Information provided =>
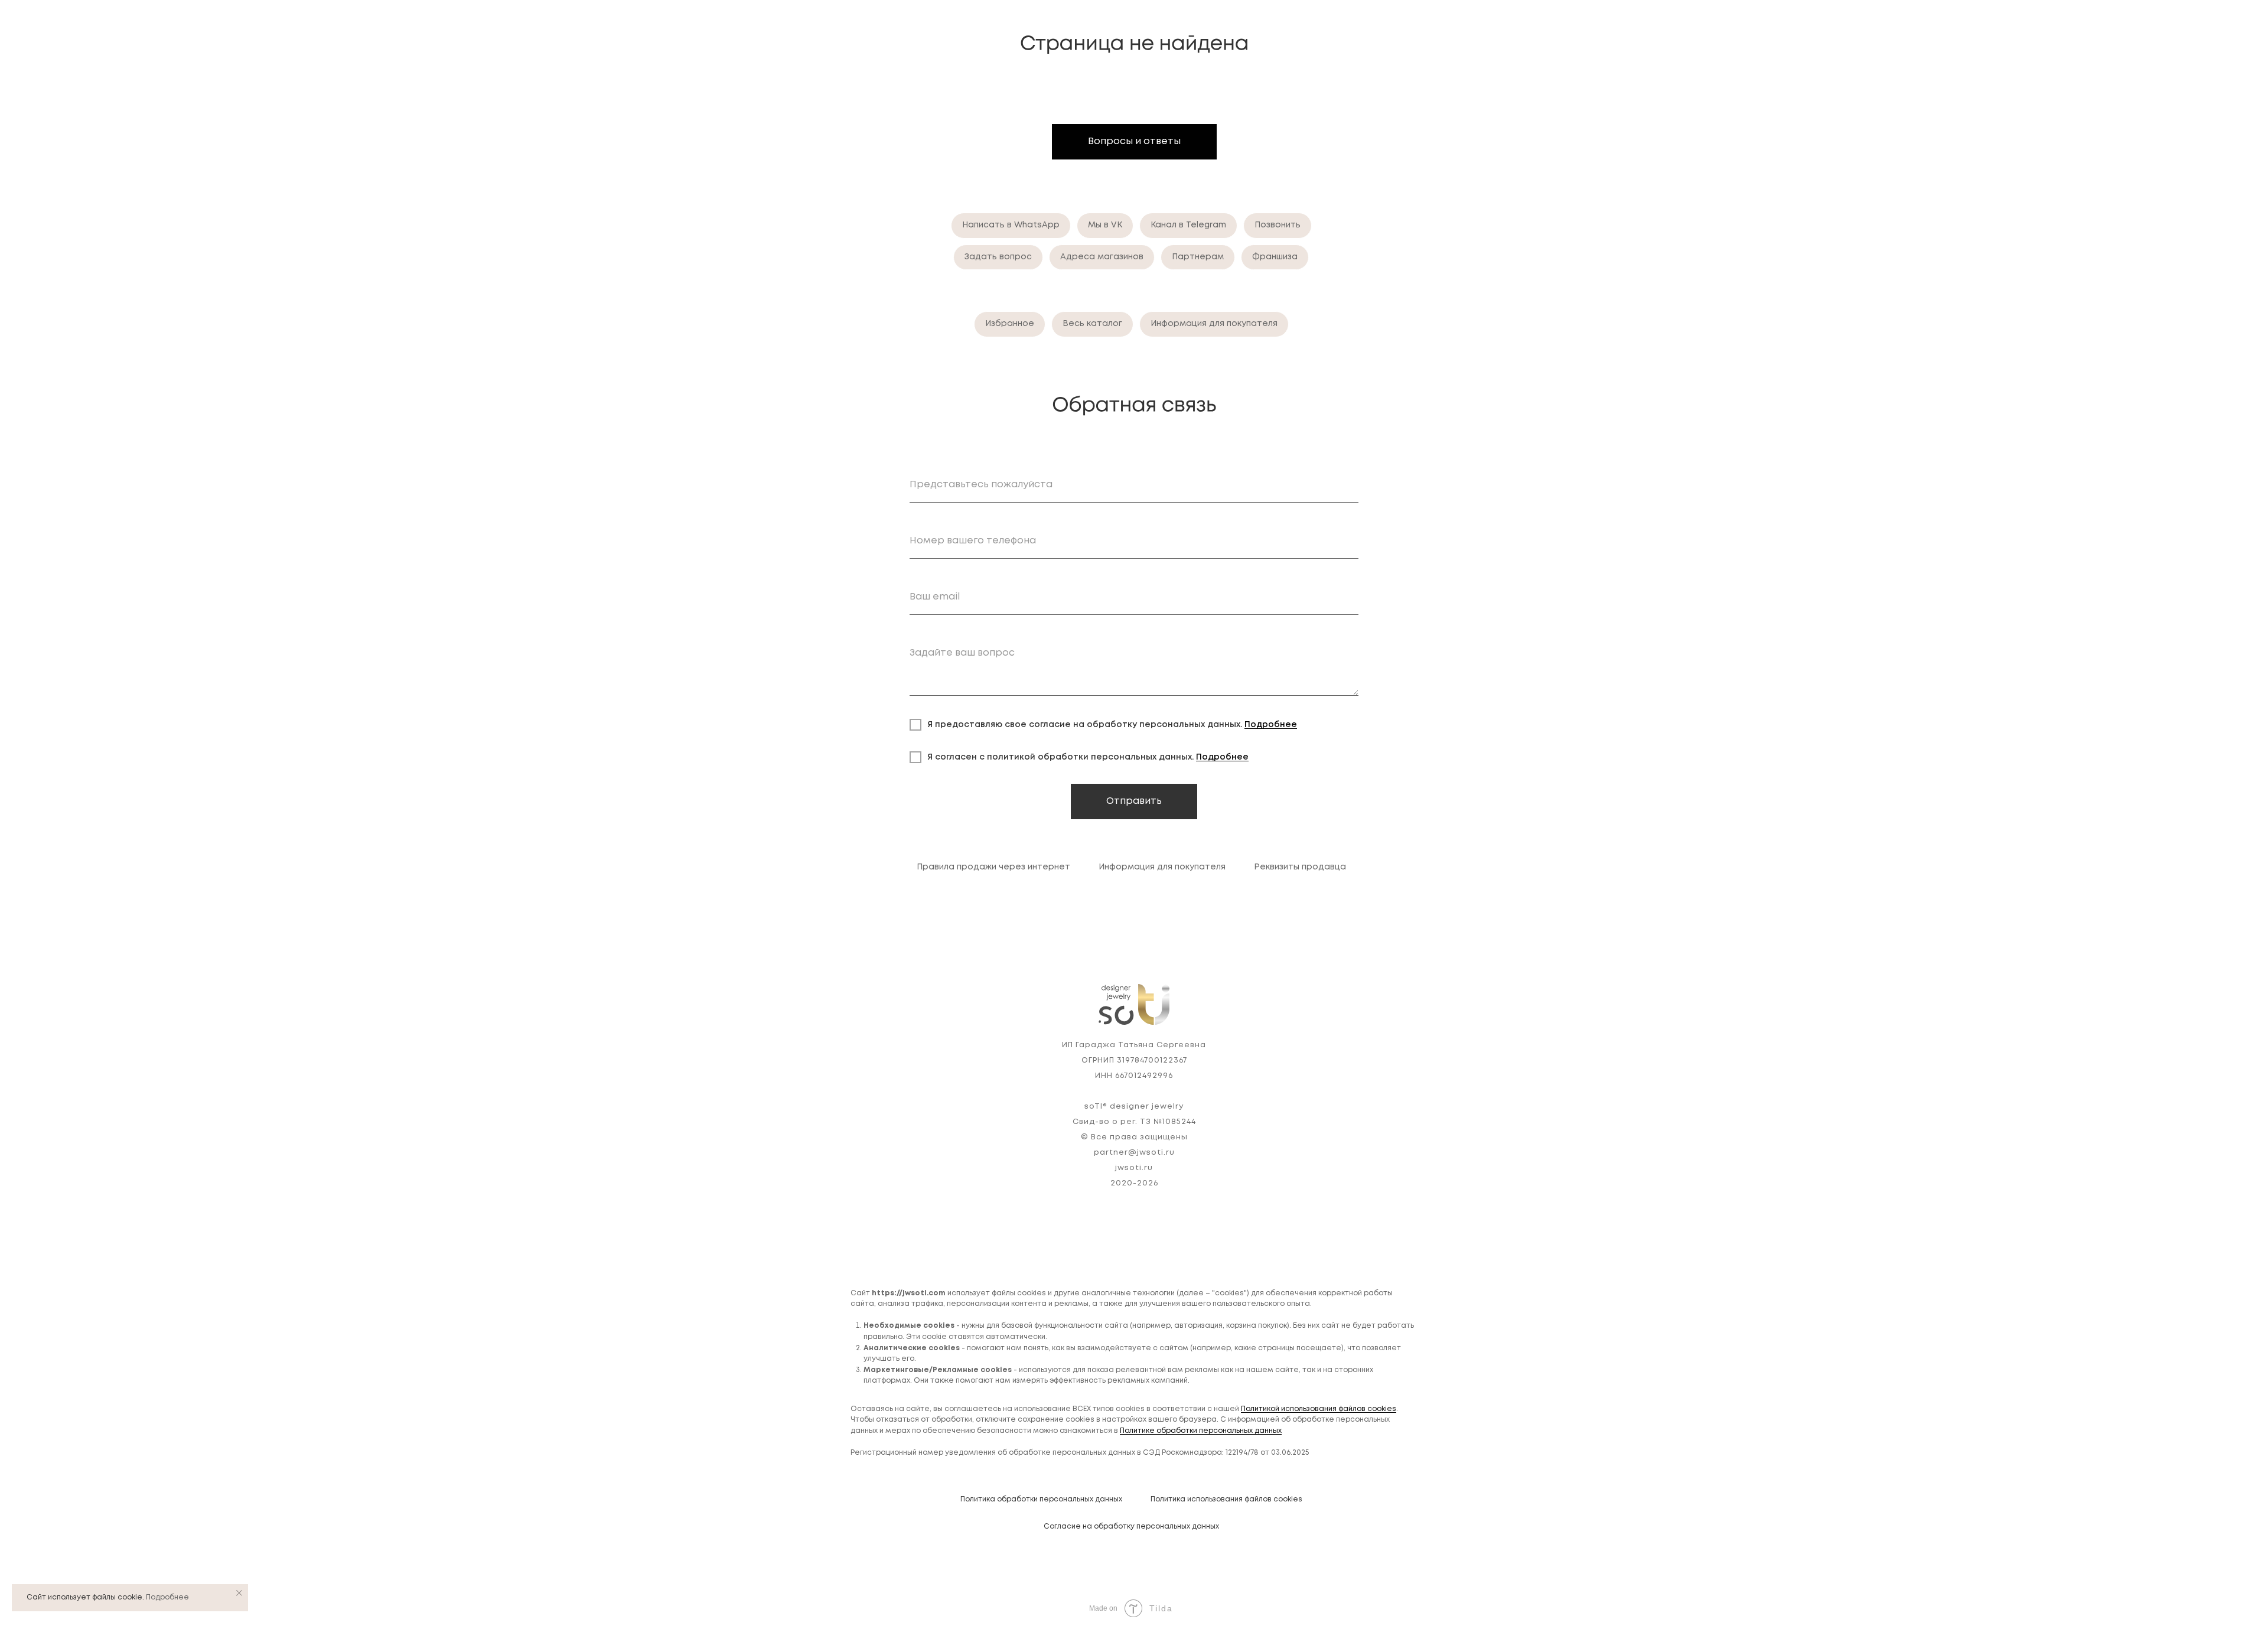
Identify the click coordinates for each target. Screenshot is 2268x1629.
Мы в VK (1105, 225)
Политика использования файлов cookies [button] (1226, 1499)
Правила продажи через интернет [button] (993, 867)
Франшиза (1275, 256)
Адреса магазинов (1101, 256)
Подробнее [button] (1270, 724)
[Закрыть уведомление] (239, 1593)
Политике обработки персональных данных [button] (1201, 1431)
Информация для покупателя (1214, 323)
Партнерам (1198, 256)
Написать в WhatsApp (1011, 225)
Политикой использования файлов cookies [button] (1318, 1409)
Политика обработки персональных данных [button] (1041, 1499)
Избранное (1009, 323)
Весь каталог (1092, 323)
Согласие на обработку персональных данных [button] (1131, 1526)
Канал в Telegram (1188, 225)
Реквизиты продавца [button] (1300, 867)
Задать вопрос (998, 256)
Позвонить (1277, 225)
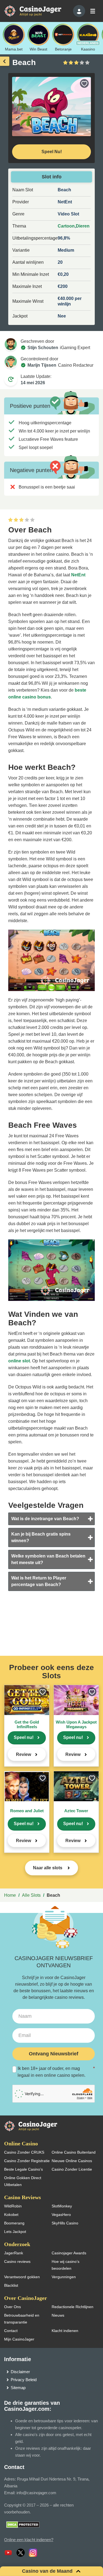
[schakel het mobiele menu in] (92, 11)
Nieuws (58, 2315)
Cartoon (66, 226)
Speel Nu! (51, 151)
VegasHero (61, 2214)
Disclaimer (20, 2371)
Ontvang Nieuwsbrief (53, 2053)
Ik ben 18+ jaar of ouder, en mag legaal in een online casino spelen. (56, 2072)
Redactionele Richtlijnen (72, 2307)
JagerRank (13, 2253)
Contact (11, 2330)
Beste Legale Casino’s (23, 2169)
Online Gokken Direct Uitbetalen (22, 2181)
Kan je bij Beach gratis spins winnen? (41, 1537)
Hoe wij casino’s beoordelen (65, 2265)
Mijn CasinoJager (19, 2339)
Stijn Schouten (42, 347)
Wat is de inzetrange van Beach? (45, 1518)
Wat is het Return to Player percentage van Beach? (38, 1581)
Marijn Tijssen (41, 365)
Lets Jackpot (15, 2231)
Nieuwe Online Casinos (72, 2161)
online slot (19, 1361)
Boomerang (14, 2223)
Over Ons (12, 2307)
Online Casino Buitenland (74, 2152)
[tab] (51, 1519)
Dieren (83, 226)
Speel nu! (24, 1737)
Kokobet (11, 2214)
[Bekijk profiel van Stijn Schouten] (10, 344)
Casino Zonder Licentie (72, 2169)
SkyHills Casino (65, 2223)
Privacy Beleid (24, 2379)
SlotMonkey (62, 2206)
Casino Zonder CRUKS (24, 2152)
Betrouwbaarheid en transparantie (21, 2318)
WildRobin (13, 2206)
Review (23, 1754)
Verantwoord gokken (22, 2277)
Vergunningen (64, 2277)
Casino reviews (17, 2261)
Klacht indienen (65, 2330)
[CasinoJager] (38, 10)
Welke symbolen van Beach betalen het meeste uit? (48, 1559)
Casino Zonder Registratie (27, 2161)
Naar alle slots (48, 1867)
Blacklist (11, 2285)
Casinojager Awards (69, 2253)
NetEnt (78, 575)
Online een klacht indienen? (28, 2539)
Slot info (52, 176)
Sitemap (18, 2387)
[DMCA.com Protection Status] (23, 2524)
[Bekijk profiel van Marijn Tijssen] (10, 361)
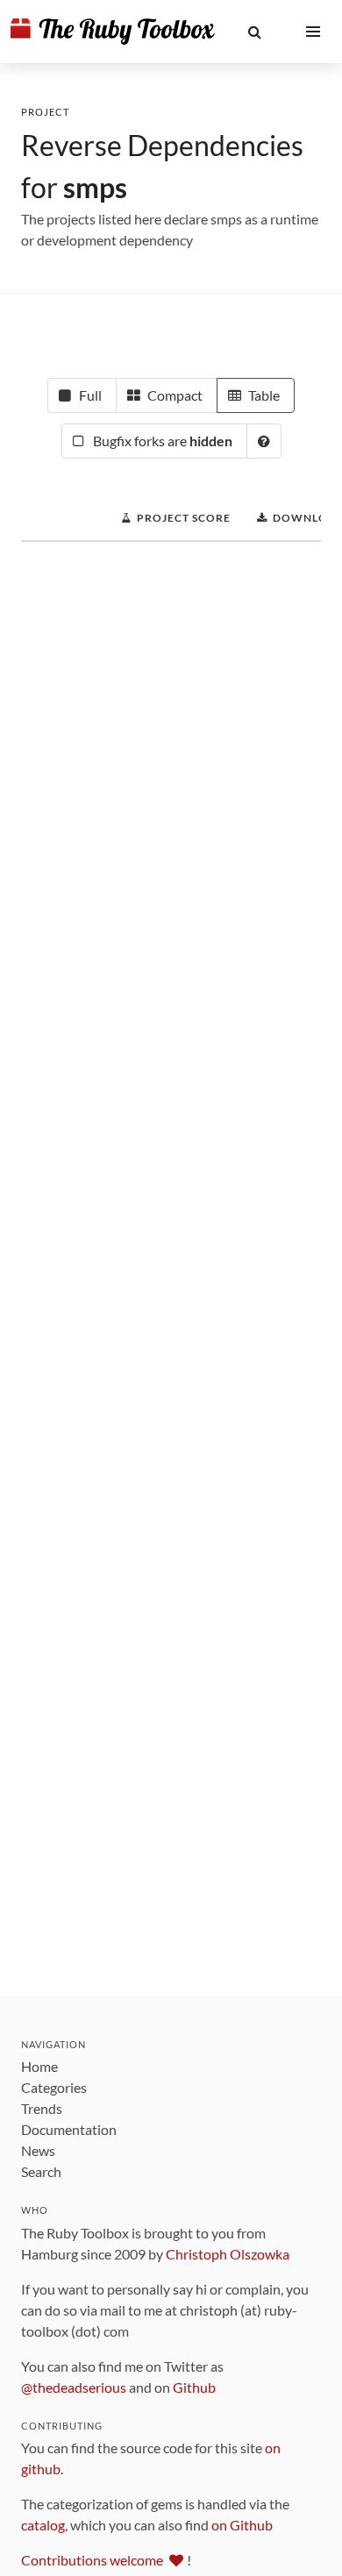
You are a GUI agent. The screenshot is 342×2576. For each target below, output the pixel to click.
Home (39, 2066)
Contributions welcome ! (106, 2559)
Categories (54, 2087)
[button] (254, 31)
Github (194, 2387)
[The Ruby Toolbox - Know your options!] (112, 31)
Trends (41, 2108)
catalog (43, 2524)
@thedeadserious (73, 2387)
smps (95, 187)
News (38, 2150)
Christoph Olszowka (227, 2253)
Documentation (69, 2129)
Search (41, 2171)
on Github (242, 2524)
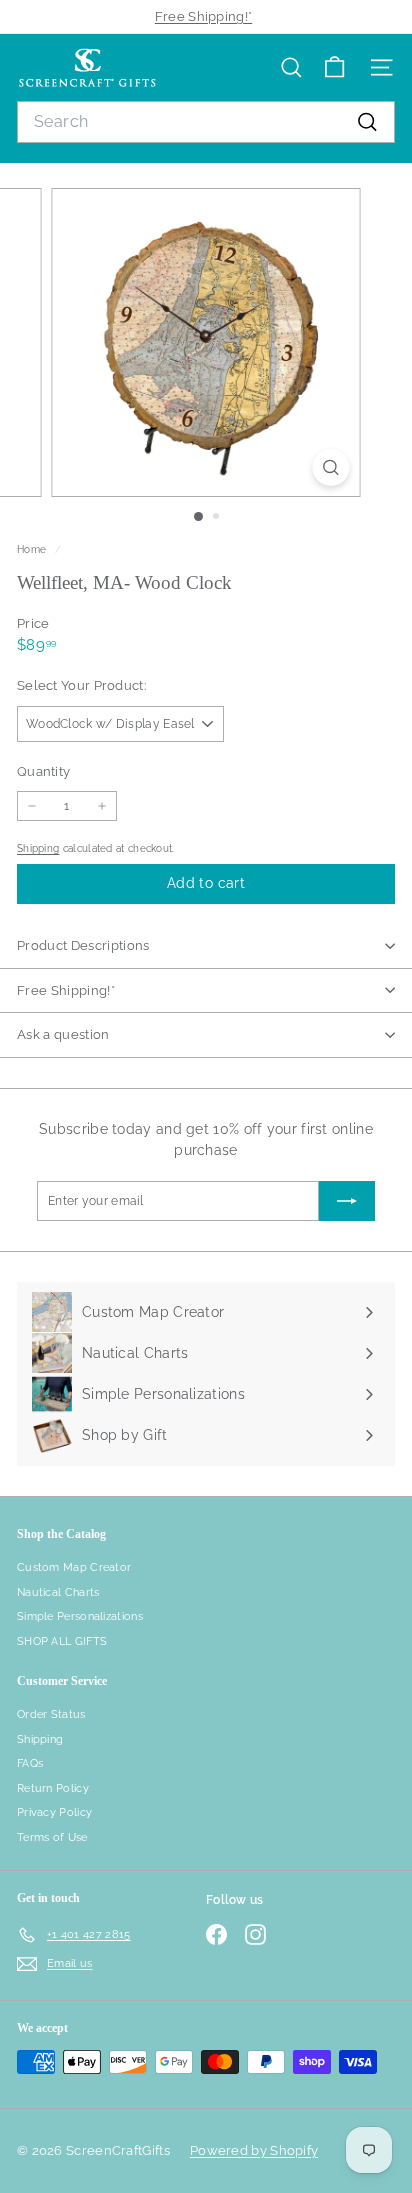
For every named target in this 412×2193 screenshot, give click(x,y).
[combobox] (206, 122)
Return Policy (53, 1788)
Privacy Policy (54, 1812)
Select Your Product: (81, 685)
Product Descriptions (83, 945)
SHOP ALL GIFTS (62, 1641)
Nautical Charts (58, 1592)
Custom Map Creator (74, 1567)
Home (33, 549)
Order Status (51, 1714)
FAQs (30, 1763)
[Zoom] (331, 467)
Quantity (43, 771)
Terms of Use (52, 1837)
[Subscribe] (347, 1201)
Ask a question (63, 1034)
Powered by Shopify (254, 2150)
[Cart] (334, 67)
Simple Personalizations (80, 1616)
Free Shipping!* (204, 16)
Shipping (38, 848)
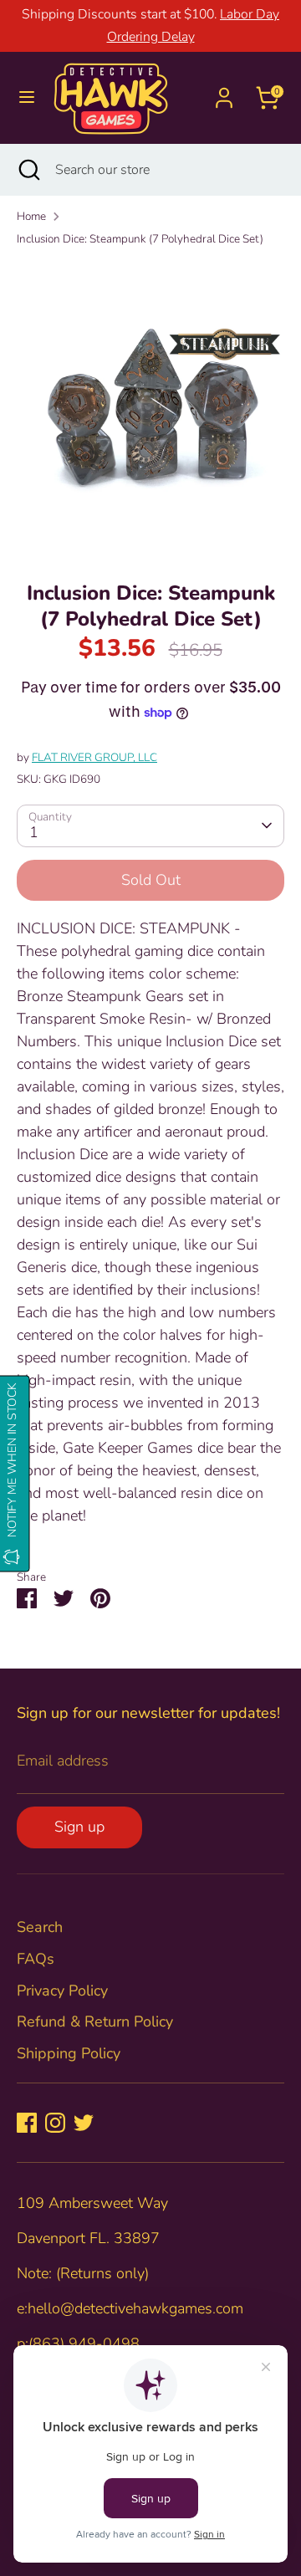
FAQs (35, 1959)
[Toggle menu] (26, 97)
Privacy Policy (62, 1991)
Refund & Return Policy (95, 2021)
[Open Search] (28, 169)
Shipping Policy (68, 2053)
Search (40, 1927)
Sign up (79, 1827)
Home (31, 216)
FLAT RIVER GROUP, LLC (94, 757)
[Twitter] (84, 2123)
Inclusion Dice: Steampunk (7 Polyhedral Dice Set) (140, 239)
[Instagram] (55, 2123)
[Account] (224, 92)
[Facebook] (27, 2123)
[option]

Exercise objective =>
Would you repeat exactly, and only, the lines from the start of the records above through the line containing "SlotMonkey (62, 2206)", with the pictures omitted?

Result of this exercise =>
Identify the click coordinates for each target. Screenshot is 2268x1629.
Мы в VK (1105, 225)
Политика использования файлов cookies [button] (1226, 1499)
Правила продажи через интернет [button] (993, 867)
Франшиза (1275, 256)
Адреса магазинов (1101, 256)
Подробнее [button] (1270, 724)
[Закрыть уведомление] (239, 1593)
Политике обработки персональных данных [button] (1201, 1431)
Информация для покупателя (1214, 323)
Партнерам (1198, 256)
Написать в WhatsApp (1011, 225)
Политикой использования файлов cookies [button] (1318, 1409)
Политика обработки персональных данных [button] (1041, 1499)
Избранное (1009, 323)
Весь каталог (1092, 323)
Согласие на обработку персональных данных [button] (1131, 1526)
Канал в Telegram (1188, 225)
Реквизиты продавца [button] (1300, 867)
Задать вопрос (998, 256)
Позвонить (1277, 225)
[schakel het mobiele menu in] (92, 11)
Nieuws (58, 2315)
Cartoon (66, 226)
Speel Nu! (51, 151)
VegasHero (61, 2214)
Disclaimer (20, 2371)
Ontvang Nieuwsbrief (53, 2053)
Ik ben 18+ jaar of ouder, en mag legaal in een online casino spelen. (56, 2072)
Redactionele Richtlijnen (72, 2307)
JagerRank (13, 2253)
Contact (11, 2330)
Beste Legale Casino’s (23, 2169)
Online Gokken Direct Uitbetalen (22, 2181)
Kan je bij Beach gratis spins winnen? (41, 1537)
Hoe wij casino’s beoordelen (65, 2265)
Mijn CasinoJager (19, 2339)
Stijn Schouten (42, 347)
Wat is de inzetrange van Beach? (45, 1518)
Wat is het Return to Player percentage van Beach? (38, 1581)
Marijn Tijssen (41, 365)
Lets Jackpot (15, 2231)
Nieuwe Online Casinos (72, 2161)
online slot (19, 1361)
Boomerang (14, 2223)
Over Ons (12, 2307)
Online Casino Buitenland (74, 2152)
[tab] (51, 1519)
Dieren (83, 226)
Speel nu! (24, 1737)
Kokobet (11, 2214)
[Bekijk profiel van Stijn Schouten] (10, 344)
Casino Zonder Licentie (72, 2169)
SkyHills Casino (65, 2223)
Privacy Beleid (24, 2379)
SlotMonkey (62, 2206)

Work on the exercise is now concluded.